Page excerpt>

Brazilian independent public agency

The Conselho Federal de Medicina (CFM, Portuguese for Federal Council of Medicine) is the Brazilian independent public agency of the Ministry of Work and Employment officially in charge of professional regulation and medical licensing in the area of medicine in the country. It is headquartered in Brasília, in the federal district.

The CFM is represented by a regional council in each Brazilian state, which have essentially the same mission as the federal council at state level, including issuing the annual license to practice medicine to physicians, which is valid within that state only. The councils are supported by annual contributions required of all those practicing medicine in Brazil. The councilors are necessarily doctors, who are elected by their peers for a purely honorary office, without any remuneration.

In addition to the notary functions, such as professional registration of doctors and their titles, the Federal Council and the Medical Board are, under law, the supervisory bodies of professional ethics, which it must ensure and work, by all means at its disposal, toward the perfect performance of ethical medicine and the prestige and good reputation of the profession.

To fulfill its statutory functions, the regional councils function as courts, hearing complaints against physicians and establishing the ethical and professional punishments when there is evidence of ethical violations. The penalties, as provided by law, may consist of confidential warnings, private censure, public censure, suspension of professional practice for 30 days, and forfeiture of professional practice. The decisions of regional councils can be appealed to the Federal Council.

The Federal Council of Medicine is governed by an elected executive board and a council. It has dozens of technical committees in charge of studying and issuing recommendations and decrees related to the practice of medicine.

What you should do>
For each statement about the text on Brazil's Federal Council of Medicine, answer yes or no depending on whether the text agrees, and quote the words that decide it: (a) The CFM is headquartered in São Paulo. (b) Councilors are paid for holding their office. (c) Regional council decisions can be appealed to the Federal Council. The material after this point comes from a different source.

Provided data>
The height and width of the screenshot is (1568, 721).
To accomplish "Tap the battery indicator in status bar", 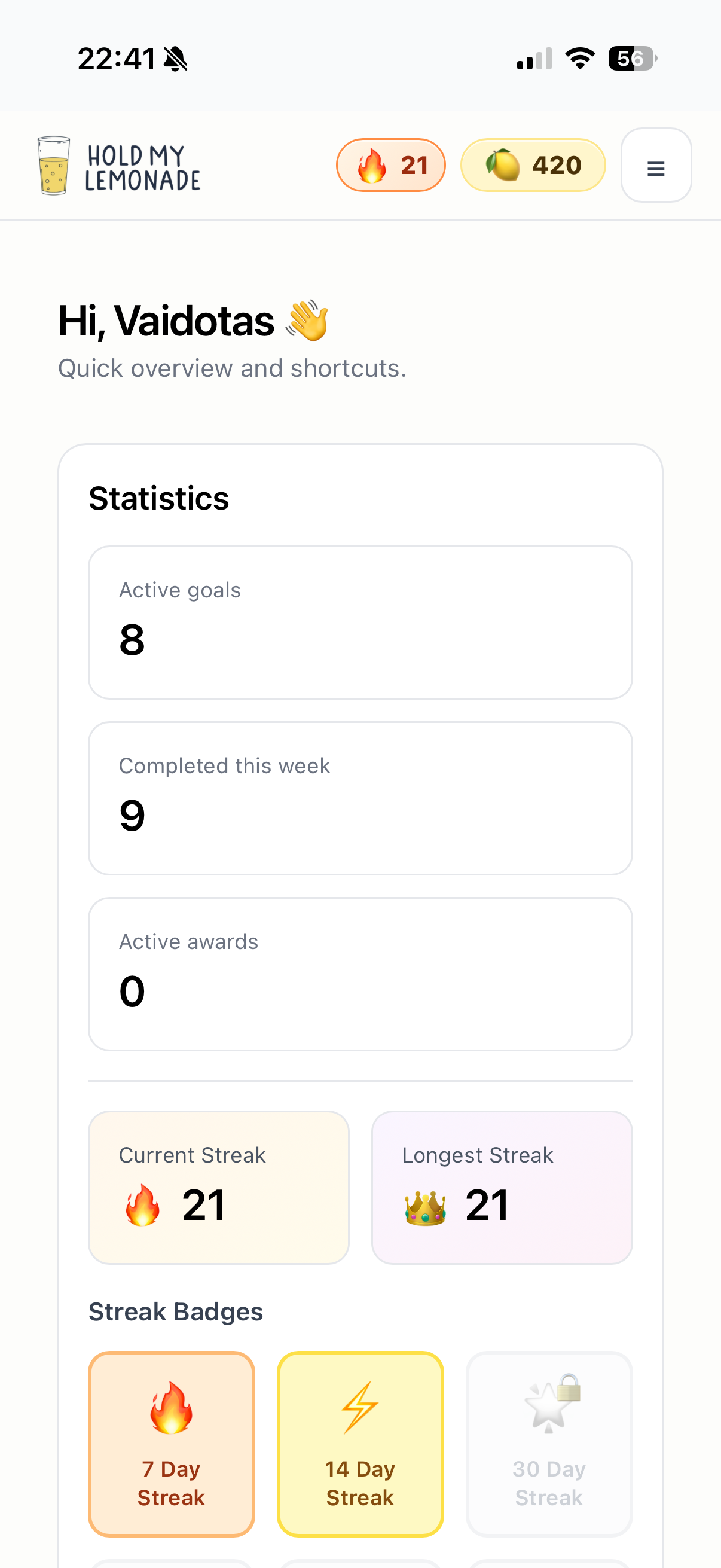I will click(631, 59).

Answer box>
(a) No: "It is headquartered in Brasília, in the federal district."
(b) No: "elected by their peers for a purely honorary office, without any remuneration."
(c) Yes: "The decisions of regional councils can be appealed to the Federal Council."